**Instructions to follow:**
In the listing below, find the line holding "Expand details for customer 2" and the line holding "Task: Minimize the DroidAide window". Write out those two lines and all lines between, exactly, and nothing more.

**Information provided:**
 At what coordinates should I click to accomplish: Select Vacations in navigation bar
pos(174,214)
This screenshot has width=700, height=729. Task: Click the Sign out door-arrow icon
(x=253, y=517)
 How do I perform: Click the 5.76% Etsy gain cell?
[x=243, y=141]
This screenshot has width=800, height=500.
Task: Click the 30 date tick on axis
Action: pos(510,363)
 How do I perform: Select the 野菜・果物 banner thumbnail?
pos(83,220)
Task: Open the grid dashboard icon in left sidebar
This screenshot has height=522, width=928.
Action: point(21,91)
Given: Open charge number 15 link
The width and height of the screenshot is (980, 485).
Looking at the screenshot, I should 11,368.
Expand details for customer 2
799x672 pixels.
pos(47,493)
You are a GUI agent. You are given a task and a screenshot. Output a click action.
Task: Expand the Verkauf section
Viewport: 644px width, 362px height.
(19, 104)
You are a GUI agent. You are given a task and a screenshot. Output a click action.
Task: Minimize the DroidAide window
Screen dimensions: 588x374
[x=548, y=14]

* * *

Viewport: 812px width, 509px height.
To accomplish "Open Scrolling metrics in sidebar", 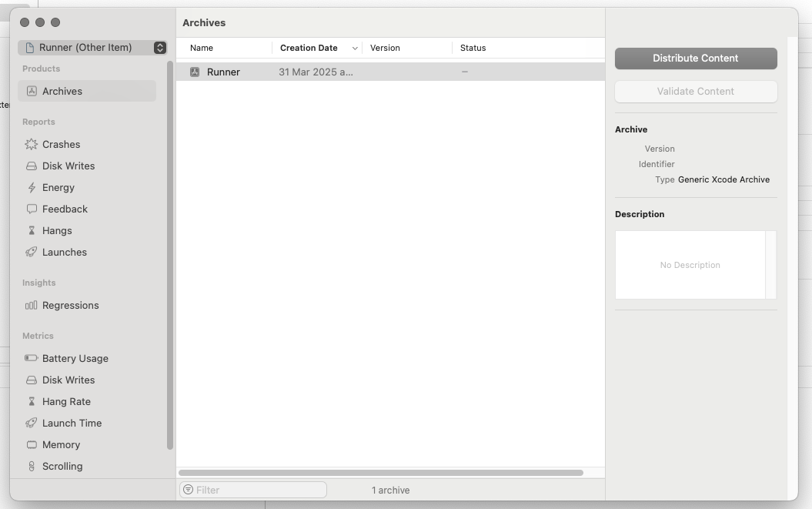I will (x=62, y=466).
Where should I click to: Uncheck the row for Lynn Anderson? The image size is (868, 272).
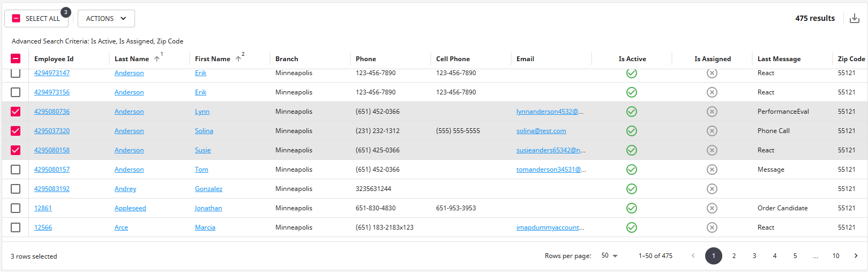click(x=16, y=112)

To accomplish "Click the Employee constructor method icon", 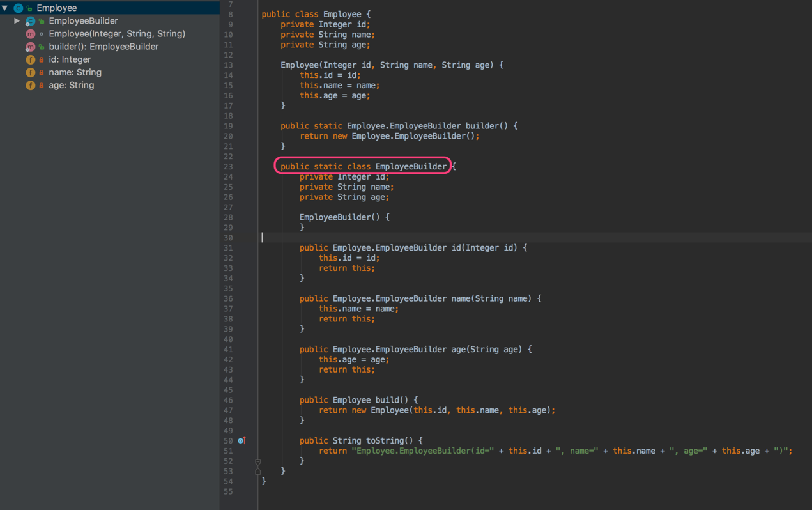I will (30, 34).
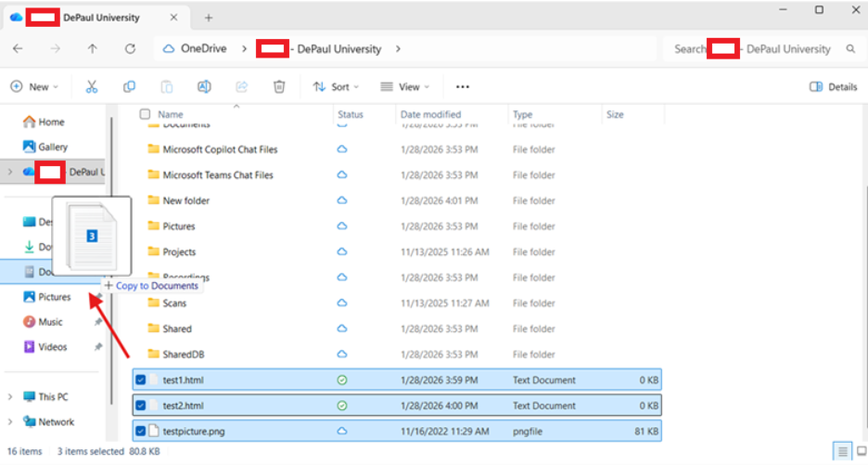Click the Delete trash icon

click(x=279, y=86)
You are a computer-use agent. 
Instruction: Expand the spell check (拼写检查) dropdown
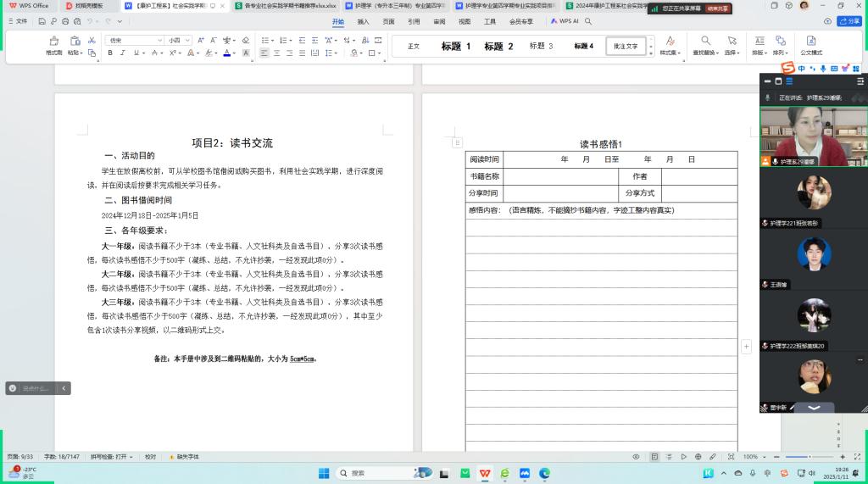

--

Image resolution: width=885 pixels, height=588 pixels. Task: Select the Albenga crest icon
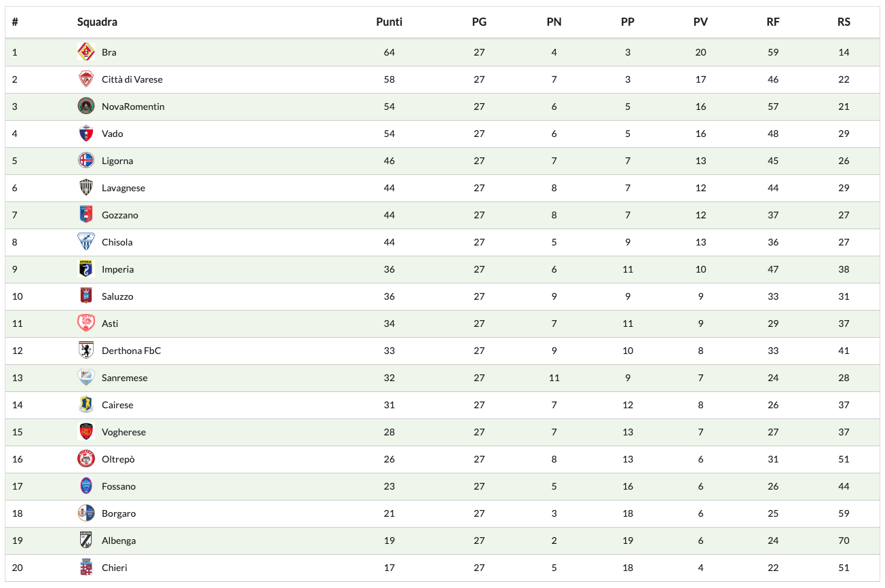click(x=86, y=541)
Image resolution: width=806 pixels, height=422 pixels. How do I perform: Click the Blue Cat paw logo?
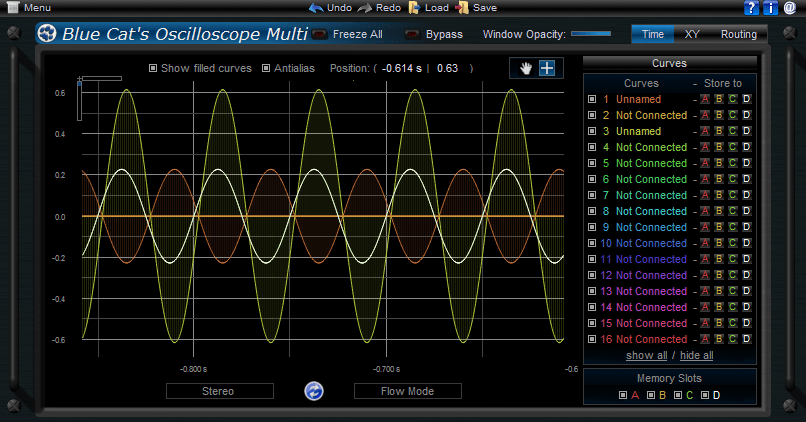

**Response area:**
Expand details for customer 2
799x672 pixels.
pos(47,493)
You are a GUI agent. You are given a task and a screenshot. Output a click action.
Task: Expand the Verkauf section
Viewport: 644px width, 362px height.
(19, 104)
You are a GUI agent. You are given a task and a screenshot. Output a click action.
Task: Minimize the DroidAide window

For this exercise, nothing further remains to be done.